• _About this exercise_
Would you output the lines from the one containing "Task: Click the" through the final line of the entries, exactly and with pictures omitted?

Stored records
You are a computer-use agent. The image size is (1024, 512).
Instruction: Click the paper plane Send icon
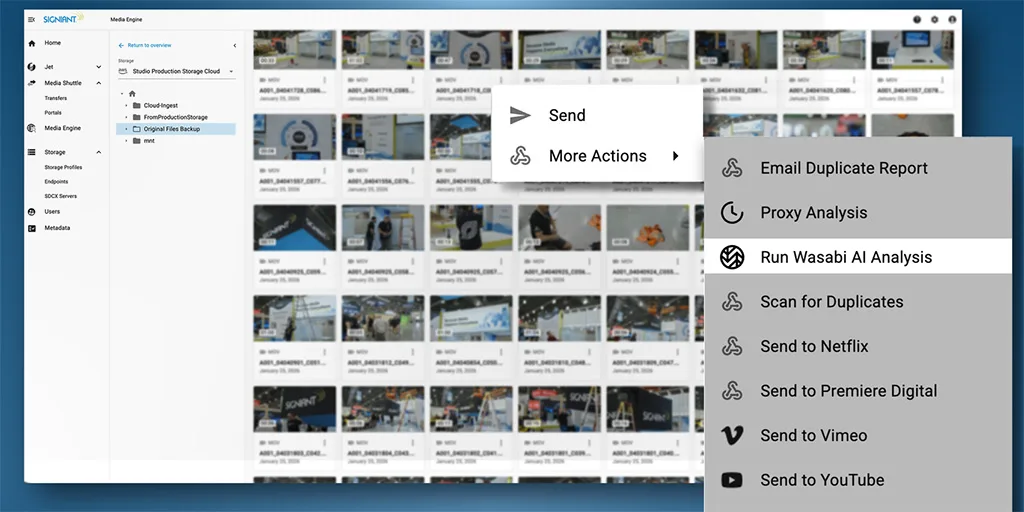520,115
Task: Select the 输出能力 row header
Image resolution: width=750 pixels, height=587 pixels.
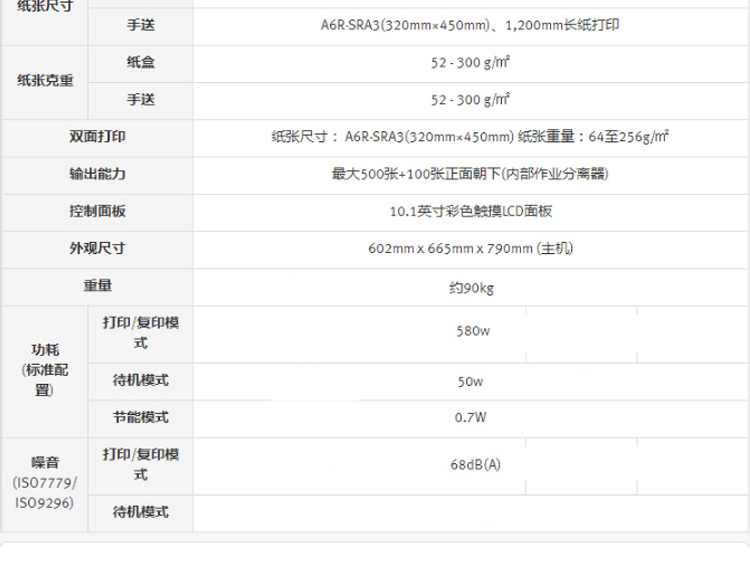Action: coord(97,173)
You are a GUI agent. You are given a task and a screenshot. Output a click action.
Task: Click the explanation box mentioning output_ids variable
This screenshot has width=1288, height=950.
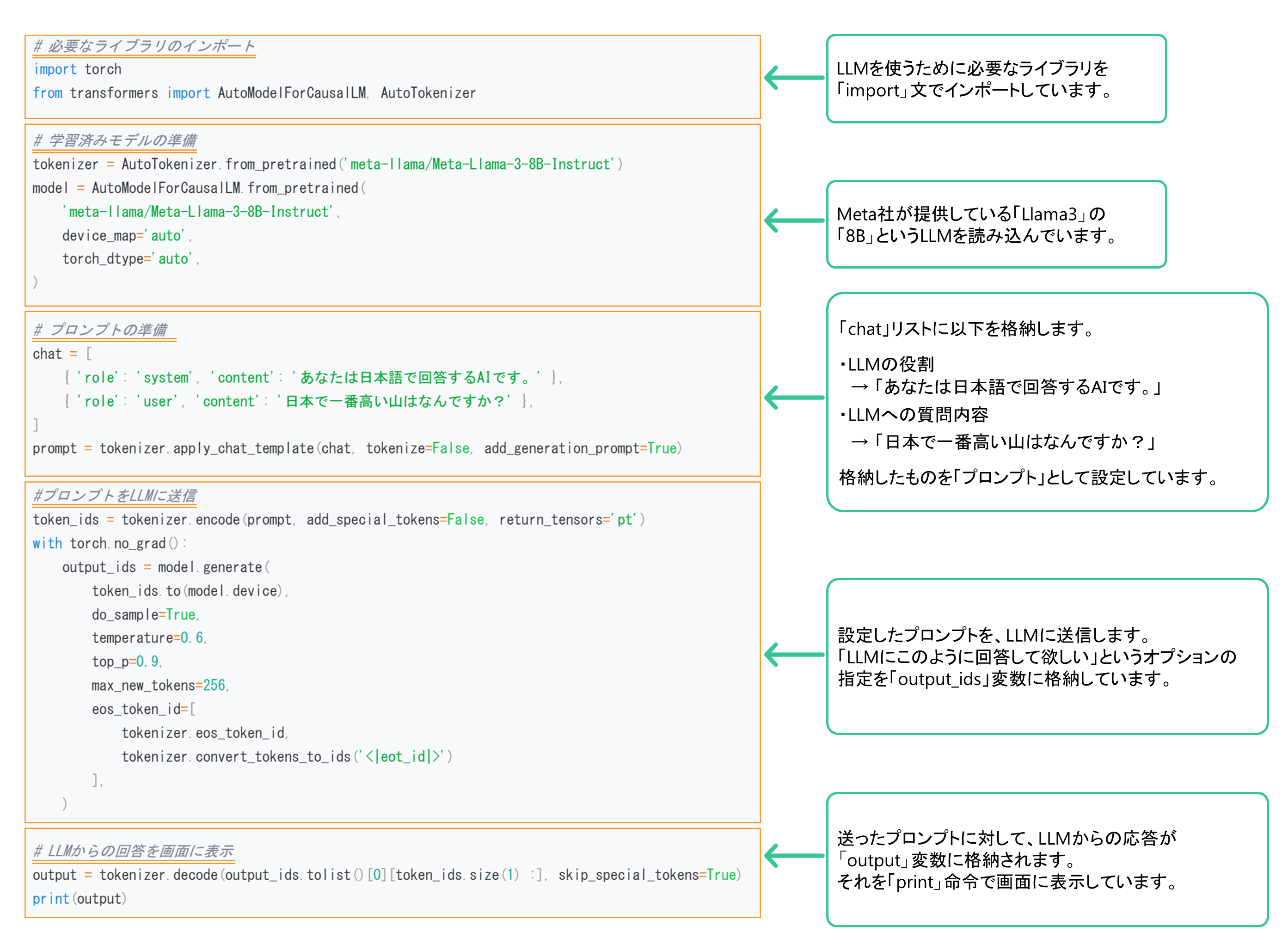1047,657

• _Solved problem_
Task: Click the explanation box mentioning output_ids variable
This screenshot has width=1288, height=950.
1047,657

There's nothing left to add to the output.